More voices sound off on the dangers of US equity market structure

Yesterday, SEC Chairman Schapiro testified before the Senate Subcommittee on Securities, Insurance, and Investment  (Chairman Schapiro testimony) . In her Market Structure remarks, she had this to say:

 “As highlighted by the events of May 6, the current structure has many potential issues that should be studied and addressed where appropriate. High-speed, algorithm-driven electronic trading has increased the risk of sudden liquidity imbalances that can lead to disorderly market conditions and unexpected volatility. The continuing growth of trading in dark pools and other types of dark venues can challenge the quality of the market’s price-discovery function. And the complexity of the market structure sometimes makes it difficult for even sophisticated investors to pursue their own best interests.”

 “Sudden liquidity imbalances”, “challenge the quality of price discovery”, “difficult to pursue their best interests”…..what happened to high frequency trading shrinks spreads and adds liquidity.  We are glad the Chairman hasn’t been swayed by all the lobbyists running around DC.  And we hope that she can solve her budget issues and move forward with market structure reforms like the Consolidate Audit Trail and the Cancellation Fee.

 In addition to the Chairman’s remarks, we also recently stumbled on some very interesting comments from Morningstar. In a very well balanced piece titled “Market Structure Arbitrage” Click here for Morningstar piece,  Morningstar eloquently details many of the issues facing our market structure today.  They highlight high frequency trading practices such as liquidity rebate trading and latency arbitrage and even quote from a Themis Trading white paper (yeah, that’s one reason why we liked this report).  There were quite a few strong statements in the report including:

 “In stark contrast to statistical arbitrageurs, true high frequency traders ignore both economic theory and the underlying characteristics of the instruments they trade, instead gleaning profits from the structure of the markets they trade in at the expense of retail investors or the institutions trading on their behalf.”

 “(Co-location) creates an arbitrage opportunity, allowing the high frequency trader, who can trade in microseconds to trade ahead of an institution and pocket the difference.”

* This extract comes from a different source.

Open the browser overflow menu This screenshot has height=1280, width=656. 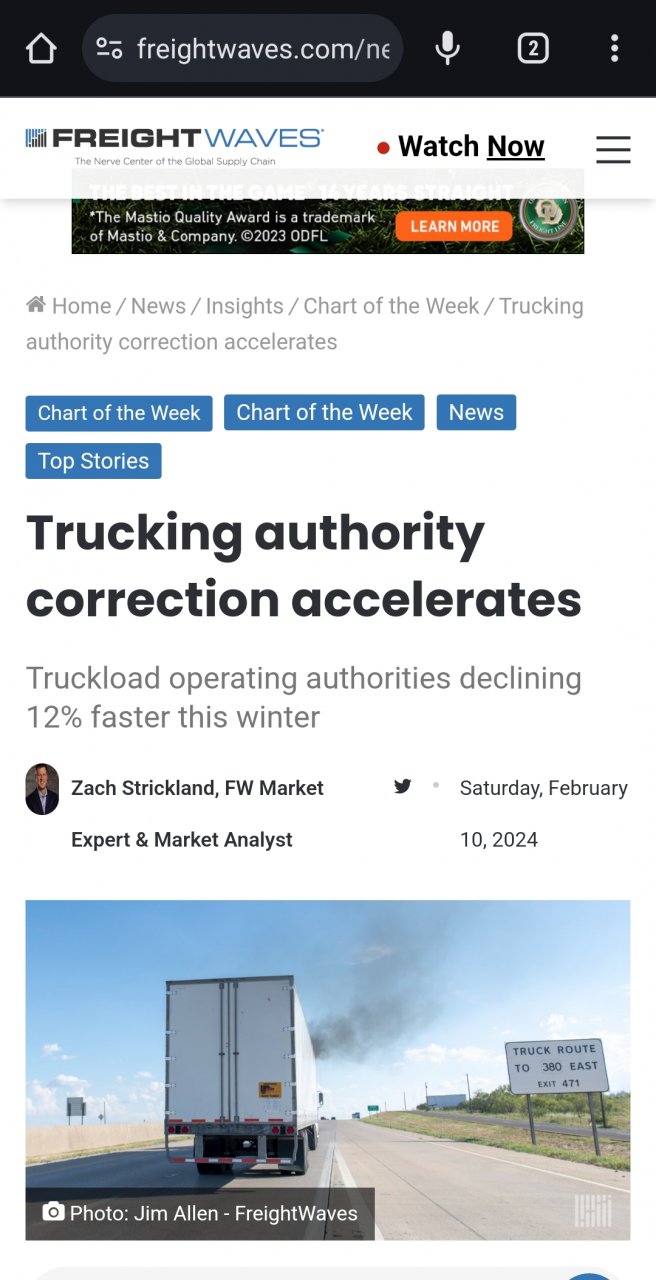tap(614, 48)
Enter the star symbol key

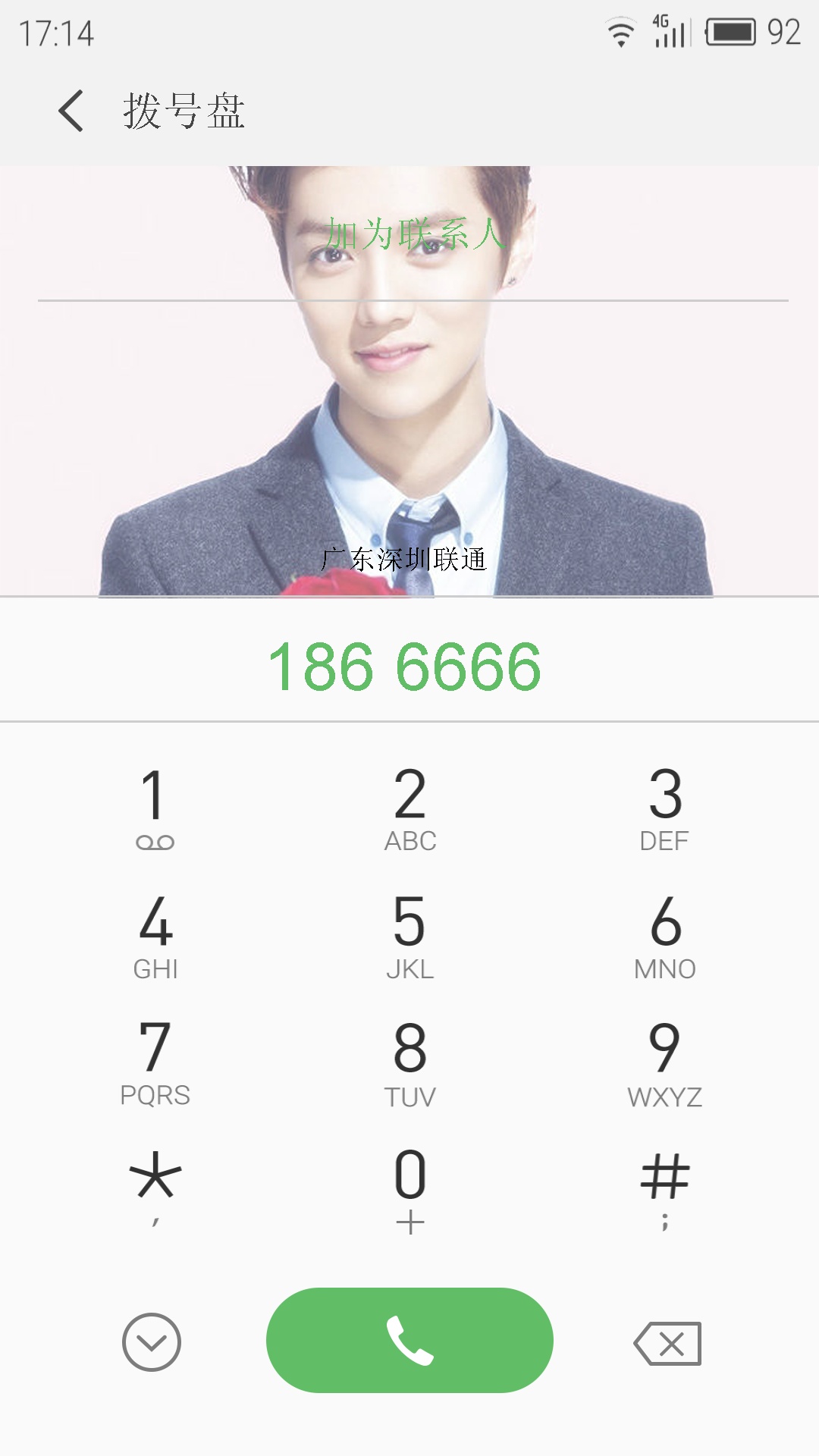(x=155, y=1187)
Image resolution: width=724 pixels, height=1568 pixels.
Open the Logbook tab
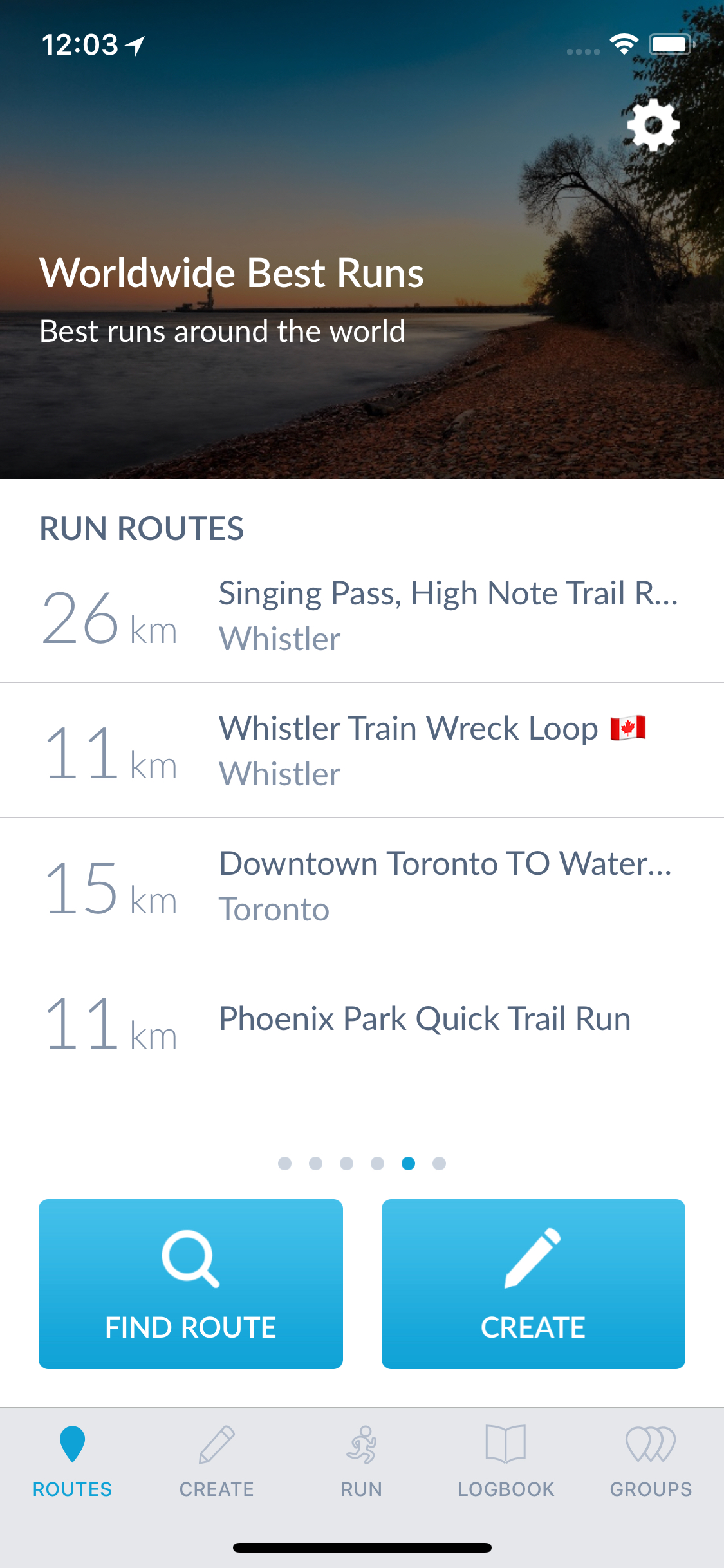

 “It’s unlikely that high-frequency traders taking advantage of our current market structure inefficiencies are benefiting investors.”

 “Transparency is the answer to the high=frequency trading dilemma.”

 As we have said in the past, there are times when we feel like nothing will ever get changed with our market structure and HFT will continue to dominate both price and volume.  But then when we read comments from the likes of Chairman Schapiro and from Morningstar, we realize that we are not alone and that there are lots of frustrated investors who are starting to demand change.  We will keep up our end of the fight and continue to highlight these issues and we hope that every investor who is not satisfied with our current market structure continues to voice their concerns.